• Activity
Only the lines from the top of the data through the line containing "Click the 'Precipitation, mm/day'" should be duplicated, exactly as they appear.

*** Information ***

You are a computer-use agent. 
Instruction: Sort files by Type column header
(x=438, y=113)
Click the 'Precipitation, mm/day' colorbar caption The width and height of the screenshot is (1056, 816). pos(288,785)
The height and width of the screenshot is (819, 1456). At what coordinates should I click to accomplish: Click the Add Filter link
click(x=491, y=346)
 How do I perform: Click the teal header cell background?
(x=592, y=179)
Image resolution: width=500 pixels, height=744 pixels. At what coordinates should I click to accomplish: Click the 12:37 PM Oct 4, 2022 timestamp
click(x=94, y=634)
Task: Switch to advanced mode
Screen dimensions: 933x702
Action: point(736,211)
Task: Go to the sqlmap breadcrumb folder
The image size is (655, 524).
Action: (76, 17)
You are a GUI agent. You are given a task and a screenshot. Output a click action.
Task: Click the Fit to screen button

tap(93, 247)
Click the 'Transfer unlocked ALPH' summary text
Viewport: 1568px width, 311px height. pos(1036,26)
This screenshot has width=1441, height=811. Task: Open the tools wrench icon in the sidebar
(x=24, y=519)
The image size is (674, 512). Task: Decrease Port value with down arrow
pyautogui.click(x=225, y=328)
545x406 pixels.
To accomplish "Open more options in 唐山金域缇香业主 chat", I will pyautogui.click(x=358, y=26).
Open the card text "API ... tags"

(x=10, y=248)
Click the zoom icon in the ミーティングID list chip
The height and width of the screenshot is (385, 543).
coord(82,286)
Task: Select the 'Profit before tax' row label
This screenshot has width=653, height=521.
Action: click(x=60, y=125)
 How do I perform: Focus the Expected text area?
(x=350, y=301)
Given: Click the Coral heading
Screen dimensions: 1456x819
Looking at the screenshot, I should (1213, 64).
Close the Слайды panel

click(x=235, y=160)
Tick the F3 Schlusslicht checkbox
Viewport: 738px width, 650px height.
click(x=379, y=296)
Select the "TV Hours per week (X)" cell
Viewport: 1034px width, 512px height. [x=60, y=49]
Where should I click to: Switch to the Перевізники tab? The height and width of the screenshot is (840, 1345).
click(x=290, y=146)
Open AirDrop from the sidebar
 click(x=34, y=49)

*** End of Information ***

• Result for this task
You are a computer-use agent. 
Instruction: Sort files by Type column header
(x=438, y=113)
Click the 'Precipitation, mm/day' colorbar caption The width and height of the screenshot is (1056, 816). pos(288,785)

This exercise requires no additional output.